Zurück in der Grube. Zwei weiß gekalkte Wände bilden von hier aus einem langen, zum Himmel offenen Gang, der über drei rechtwinklig angeordnete Ausgänge in das unwegsame Gelände führt. Peter Noever findet die Pfade mühelos, während das Kamerateam eines regionalen Fernsehsenders Mühe hat, die sperrige Ausrüstung durch das Gestrüpp zu fädeln. Gemeinsam ist den verstreuten Architekturen, dass Mensch, Natur und Raum in unerwarteten Konstellationen aufeinandertreffen. Aus den Löchern streng gerasterter Betonkuben wachsen junge Bäume, in den von Walter Pichler entworfenen „Sitzgruben“ sinkt man in die Perspektive eines Schwimmenden, den Boden auf Augenhöhe.
Zeitfragen
Auf diesem Gelände führt sich Peter Noever die Dinge vor Augen, die ihm etwas bedeuten. So finden sich in der Landschaft neben eigener Architektur auch Arbeiten anderer Künstler und Vorbilder. Beispielsweise die Replik eines Betonelements, das Rudolf M. Schindler 1939 in seinem „Kings Road House“ verbaute, ein frühes Beispiel für den künstlerischen Umgang mit industriell vorgefertigten Baustoffen. Durch dieses Nebeneinander architektonischer Ideen entsteht eine dreidimensionale Gedanken- und Gedächtniskarte, in der der Künstler weiter formt, sich wiederum von den entstehenden Räumen beeinflussen lässt.
„Ich denke, dass vieles in der Architektur deshalb scheitert, weil man in einem Augenblick alle Dinge lösen will. Das funktioniert aber nicht. Man muss natürlich nicht dreißig Jahre lang an einem Haus bauen. Wenn es aber doch möglich ist, dann ist das schon eine Art Luxus und man kommt zu anderen Ergebnissen. Das geht dann ganz automatisch. Man sagt sich: Das müsste man jetzt hier oder das dort…und so weiter“, so Peter Noever in einem im Ausstellungskatalog dokumentierten Gespräch mit dem österreichischen Architekten Klaus Jürgen Bauer.
Die Sehnsucht, die diese über lange Jahre gewachsene Wechselbeziehung zwischen Ort und Architekt auslöst, illustriert, wie weit sich die Wunschvorstellung eines „freien Entwurfs“ von den Bedingungen des Bauens entfernt hat. Wettbewerbskriterien müssen erfüllt, Kosten und Zeitpläne eingehalten und ermüdend dicke Bauordnungen berücksichtigt werden. Auch in den 70er Jahren war „Die Grube“ bereits ein Versuch, den Konventionen des Bauens zu entkommen. Heute jedoch, wo die voranschreitende Zerstörung der Umwelt unhinterfragtes Neu-Bauen moralisch unmöglich macht, wirkt die Freiheit, die Peter Noever und „Die Grube“ verkörpern, wie ein verlorenes Gut.
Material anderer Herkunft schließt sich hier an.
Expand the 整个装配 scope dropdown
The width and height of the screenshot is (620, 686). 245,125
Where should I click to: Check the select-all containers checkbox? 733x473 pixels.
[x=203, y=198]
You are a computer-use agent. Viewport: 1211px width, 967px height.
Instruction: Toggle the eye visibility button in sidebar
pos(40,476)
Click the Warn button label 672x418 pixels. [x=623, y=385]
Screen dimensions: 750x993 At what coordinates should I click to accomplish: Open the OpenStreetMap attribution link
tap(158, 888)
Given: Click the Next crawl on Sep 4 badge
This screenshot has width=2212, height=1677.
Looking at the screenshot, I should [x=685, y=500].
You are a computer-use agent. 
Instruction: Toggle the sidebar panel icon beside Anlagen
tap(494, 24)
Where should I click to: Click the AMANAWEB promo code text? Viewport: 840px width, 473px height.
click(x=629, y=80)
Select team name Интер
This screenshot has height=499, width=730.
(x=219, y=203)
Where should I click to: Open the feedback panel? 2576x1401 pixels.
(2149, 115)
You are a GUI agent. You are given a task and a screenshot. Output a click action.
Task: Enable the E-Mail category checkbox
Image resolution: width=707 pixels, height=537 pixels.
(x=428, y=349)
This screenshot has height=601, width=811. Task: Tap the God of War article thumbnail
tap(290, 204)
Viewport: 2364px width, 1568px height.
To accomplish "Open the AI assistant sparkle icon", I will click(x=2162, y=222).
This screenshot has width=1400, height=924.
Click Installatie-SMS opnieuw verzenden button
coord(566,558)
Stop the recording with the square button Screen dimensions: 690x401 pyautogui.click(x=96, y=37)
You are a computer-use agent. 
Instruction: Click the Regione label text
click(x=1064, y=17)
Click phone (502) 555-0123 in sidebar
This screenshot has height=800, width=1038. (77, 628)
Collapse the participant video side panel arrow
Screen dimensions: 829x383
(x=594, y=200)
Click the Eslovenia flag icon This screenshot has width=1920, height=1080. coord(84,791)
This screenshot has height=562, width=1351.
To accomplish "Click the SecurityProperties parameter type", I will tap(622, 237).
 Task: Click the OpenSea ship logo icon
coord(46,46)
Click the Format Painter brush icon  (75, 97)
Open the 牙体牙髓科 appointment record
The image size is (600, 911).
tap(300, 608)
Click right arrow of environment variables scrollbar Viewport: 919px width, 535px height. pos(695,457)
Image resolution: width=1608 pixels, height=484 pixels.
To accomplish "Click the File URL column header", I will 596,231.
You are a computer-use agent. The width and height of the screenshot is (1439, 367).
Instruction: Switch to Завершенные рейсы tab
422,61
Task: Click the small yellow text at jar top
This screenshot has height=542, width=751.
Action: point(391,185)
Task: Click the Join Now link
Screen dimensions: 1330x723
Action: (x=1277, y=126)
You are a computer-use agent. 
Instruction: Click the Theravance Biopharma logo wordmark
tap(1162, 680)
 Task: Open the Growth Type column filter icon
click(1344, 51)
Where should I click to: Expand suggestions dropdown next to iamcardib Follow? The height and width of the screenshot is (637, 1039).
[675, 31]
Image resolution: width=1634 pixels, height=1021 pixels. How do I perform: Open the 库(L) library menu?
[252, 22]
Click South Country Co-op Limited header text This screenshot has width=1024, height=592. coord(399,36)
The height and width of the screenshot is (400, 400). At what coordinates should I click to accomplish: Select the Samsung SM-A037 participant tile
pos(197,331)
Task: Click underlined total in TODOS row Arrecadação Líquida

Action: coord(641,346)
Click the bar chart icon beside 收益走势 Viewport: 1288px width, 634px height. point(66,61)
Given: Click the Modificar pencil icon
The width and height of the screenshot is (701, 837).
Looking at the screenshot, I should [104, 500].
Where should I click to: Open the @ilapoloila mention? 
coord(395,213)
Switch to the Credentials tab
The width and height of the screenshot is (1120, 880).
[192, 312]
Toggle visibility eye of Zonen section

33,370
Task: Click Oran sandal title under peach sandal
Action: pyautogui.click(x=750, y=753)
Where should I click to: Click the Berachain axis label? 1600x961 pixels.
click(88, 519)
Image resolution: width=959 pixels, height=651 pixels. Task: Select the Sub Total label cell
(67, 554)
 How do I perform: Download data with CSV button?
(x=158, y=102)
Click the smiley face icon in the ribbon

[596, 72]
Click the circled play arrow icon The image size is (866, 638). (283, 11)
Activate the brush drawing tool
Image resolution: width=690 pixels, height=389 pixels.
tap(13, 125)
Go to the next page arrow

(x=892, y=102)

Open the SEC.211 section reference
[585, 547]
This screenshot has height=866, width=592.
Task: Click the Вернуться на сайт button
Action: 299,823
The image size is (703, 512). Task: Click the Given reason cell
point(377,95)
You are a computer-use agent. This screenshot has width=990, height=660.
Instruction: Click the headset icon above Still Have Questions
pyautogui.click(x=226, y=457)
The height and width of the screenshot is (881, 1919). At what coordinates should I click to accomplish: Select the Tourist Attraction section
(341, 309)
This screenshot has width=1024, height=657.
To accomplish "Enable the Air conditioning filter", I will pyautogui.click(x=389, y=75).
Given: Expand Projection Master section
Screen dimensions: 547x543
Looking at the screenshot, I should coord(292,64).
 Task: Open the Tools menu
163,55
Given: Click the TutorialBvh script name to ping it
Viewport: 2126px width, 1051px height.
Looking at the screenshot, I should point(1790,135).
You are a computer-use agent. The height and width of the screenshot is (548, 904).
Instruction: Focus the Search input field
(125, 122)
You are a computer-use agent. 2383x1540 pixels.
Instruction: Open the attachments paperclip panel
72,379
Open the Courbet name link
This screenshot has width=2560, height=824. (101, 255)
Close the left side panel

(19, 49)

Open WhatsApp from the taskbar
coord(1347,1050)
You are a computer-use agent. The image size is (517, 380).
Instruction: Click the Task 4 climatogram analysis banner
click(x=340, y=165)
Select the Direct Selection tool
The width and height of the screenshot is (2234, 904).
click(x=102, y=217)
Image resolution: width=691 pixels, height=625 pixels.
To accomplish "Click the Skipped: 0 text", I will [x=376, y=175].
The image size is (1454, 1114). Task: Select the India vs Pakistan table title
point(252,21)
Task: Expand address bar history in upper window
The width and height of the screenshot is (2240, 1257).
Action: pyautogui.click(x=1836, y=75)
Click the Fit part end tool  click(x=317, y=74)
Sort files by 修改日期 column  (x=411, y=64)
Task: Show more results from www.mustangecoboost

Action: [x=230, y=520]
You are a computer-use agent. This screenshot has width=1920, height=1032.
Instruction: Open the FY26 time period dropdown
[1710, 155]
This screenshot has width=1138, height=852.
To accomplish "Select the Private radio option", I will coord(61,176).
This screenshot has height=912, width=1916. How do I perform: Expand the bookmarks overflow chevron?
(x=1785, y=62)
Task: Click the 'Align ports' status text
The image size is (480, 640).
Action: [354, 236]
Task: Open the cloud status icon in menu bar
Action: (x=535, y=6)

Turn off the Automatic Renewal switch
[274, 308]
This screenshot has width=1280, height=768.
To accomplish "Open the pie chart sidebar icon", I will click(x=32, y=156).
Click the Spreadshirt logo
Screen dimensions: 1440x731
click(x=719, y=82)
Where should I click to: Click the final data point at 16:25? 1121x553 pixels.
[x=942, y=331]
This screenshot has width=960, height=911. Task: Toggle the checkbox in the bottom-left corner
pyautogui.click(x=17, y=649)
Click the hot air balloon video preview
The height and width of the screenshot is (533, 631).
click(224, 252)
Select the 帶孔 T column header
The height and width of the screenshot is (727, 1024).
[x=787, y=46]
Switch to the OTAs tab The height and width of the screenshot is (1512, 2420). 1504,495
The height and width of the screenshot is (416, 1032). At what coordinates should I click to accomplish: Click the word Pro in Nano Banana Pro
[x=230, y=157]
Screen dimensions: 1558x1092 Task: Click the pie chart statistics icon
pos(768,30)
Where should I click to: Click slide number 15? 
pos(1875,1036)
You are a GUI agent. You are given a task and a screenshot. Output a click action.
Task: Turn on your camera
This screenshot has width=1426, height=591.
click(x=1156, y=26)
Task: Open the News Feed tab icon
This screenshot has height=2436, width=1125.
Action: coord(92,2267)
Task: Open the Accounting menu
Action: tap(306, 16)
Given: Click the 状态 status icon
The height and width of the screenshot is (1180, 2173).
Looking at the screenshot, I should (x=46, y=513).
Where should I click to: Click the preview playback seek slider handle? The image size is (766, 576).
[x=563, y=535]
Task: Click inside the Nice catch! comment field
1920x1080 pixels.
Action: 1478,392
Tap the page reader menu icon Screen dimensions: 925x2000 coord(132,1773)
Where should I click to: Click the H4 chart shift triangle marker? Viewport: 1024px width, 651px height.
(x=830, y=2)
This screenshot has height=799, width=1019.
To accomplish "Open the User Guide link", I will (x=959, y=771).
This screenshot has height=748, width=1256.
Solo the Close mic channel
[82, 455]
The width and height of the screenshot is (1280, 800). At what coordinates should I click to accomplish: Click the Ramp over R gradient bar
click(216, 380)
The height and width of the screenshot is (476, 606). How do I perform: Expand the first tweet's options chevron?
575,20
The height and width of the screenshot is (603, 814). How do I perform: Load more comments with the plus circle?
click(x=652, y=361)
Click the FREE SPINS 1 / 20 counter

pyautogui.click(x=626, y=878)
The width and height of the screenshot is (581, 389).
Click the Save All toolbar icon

Diese Freiheit trifft den Kern eines Konflikts meiner Generation, die versucht, den puristischen Betonikonen ihrer Vorgänger abzuschwören, während sie gleichzeitig ihrem Zauber erliegt. Jede Pilgerfahrt zur Bruder-Klaus-Kapelle Peter Zumthors vertieft diese Kluft zwischen Wollen und Sollen ein wenig mehr. Aber warum bleibt in der „Grube“ die sonst damit einhergehende Mischung aus Ärger und Neid aus? Es liegt an der Anwesenheit des Künstlers, an der Zärtlichkeit, die seiner Verbindung zum Ort innewohnt. Gerade im Hinblick auf die Herausforderungen der Zukunft gilt es diese Beziehung in der eigenen Gedanken- und Gedächtniskarte festzuhalten, weil sie im Gegensatz zu atmosphärischem Sichtbeton, einen existenziellen Raum der Zuwendung, der Verantwortung und gegebenenfalls des Widerstandes (*) zu öffnen vermag.